Running on helloworld-745c979464-l2jpm.
Simulate Failure
We manually stop a virtual machine to simulate a virtual machine failure scenario.
- First, open real-time observation of pod running status:
kubectl get po -o wide -w
- Open a new window and run:
while(true); do curl --connect-timeout 2 http://139.217.112.135/; echo -e '\n'; sleep 0.5; done
To observe application access.
- Open another window and execute the command to stop a virtual machine:
az vmss stop -g MC_DEMO_HELLOWORLD_CHINANORTH2 -n aks-agentpool-11798053-vmss --instance-id 0
- Return to the first window to view pod running status, you'll see output similar to:
kubectl get po -o wide -w
NAME READY STATUS RESTARTS AGE IP NODE NOMINATED NODE READINESS GATES
helloworld-9bbdbf45b-2hnz4 1/1 Running 0 119s 10.240.0.152 aks-agentpool-11798053-vmss000001 <none> <none>
helloworld-9bbdbf45b-64qt4 1/1 Terminating 0 6m41s 10.240.0.106 aks-agentpool-11798053-vmss000000 <none> <none>
helloworld-9bbdbf45b-gczpn 1/1 Running 0 6m37s 10.240.0.135 aks-agentpool-11798053-vmss000001 <none> <none>
helloworld-9bbdbf45b-l6dxm 1/1 Terminating 0 5m11s 10.240.0.68 aks-agentpool-11798053-vmss000000 <none> <none>
helloworld-9bbdbf45b-rhn2m 1/1 Terminating 0 4m45s 10.240.0.42 aks-agentpool-11798053-vmss000000 <none> <none>
helloworld-9bbdbf45b-smtft 1/1 Running 0 118s 10.240.0.185 aks-agentpool-11798053-vmss000001 <none> <none>
helloworld-9bbdbf45b-tmdkr 1/1 Running 0 119s 10.240.0.149 aks-agentpool-11798053-vmss000001 <none> <none>
Pods on the first node show they're stopping, while new pods are running on the second node.
- Go to the curl running window to check:
while(true); do curl --connect-timeout 2 http://139.217.112.135/; echo -e '\n'; sleep 0.5; done
curl: (28) Connection timed out after 2013 milliseconds
...
curl: (28) Connection timed out after 2009 milliseconds
...
Hello world!
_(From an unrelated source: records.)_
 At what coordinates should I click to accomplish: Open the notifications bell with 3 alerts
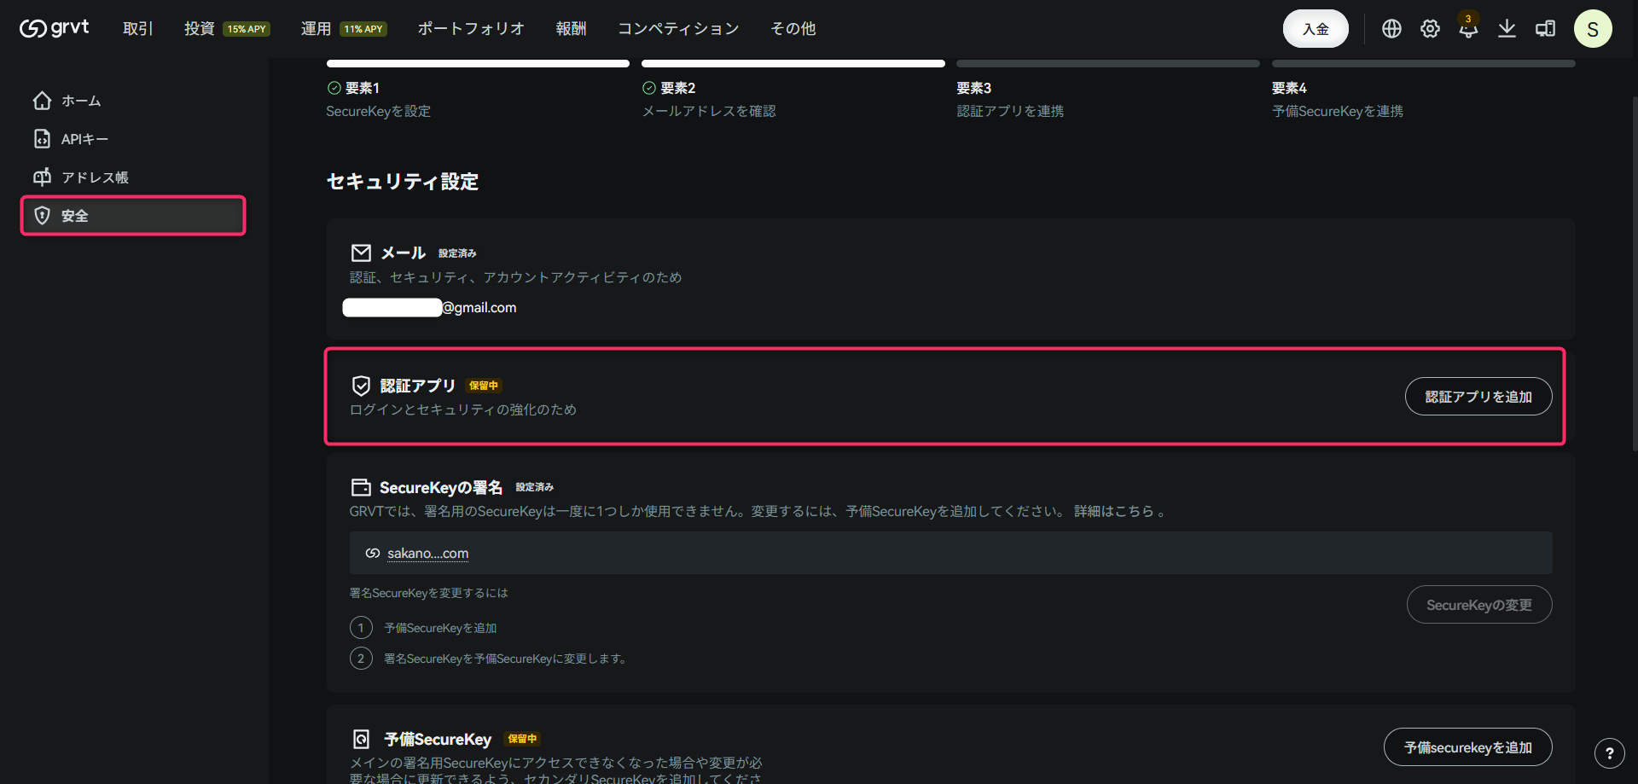1468,28
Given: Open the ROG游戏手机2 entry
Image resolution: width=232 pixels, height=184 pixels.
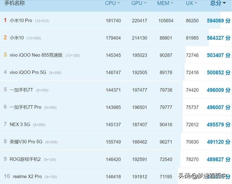Looking at the screenshot, I should click(x=25, y=159).
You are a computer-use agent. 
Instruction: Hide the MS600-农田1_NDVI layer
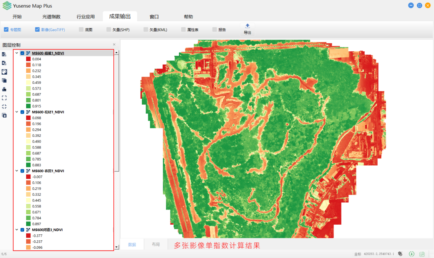tap(23, 171)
Now is 2021-02-04 01:40:37.752.
Running on helloworld-9bbdbf45b-2vjxt.
Hello world! Now is 2021-02-04 01:40:38.409.
Running on helloworld-9bbdbf45b-vpvn6.
Hello world! Now is 2021-02-04 01:40:39.57.
Running on helloworld-9bbdbf45b-2vjxt.
Hello world! Now is 2021-02-04 01:40:39.736.
After several timeouts, the return results become normal again, and new pod names appear in the hostname.
Looking carefully at the time in the output content, you can see the timeout duration doesn't exceed 1 minute.
- Finally, we restore node operation:
You can see that pods on the originally stopped node show normal Terminating and eventually disappear. All 4 existing pods are now running on the second node. You can rebalance pod placement by setting replicas.
Resource Cleanup
az group delete --name $RESOURCE_GROUP --yes
Delete the resource group and all its resources. The experiment is complete.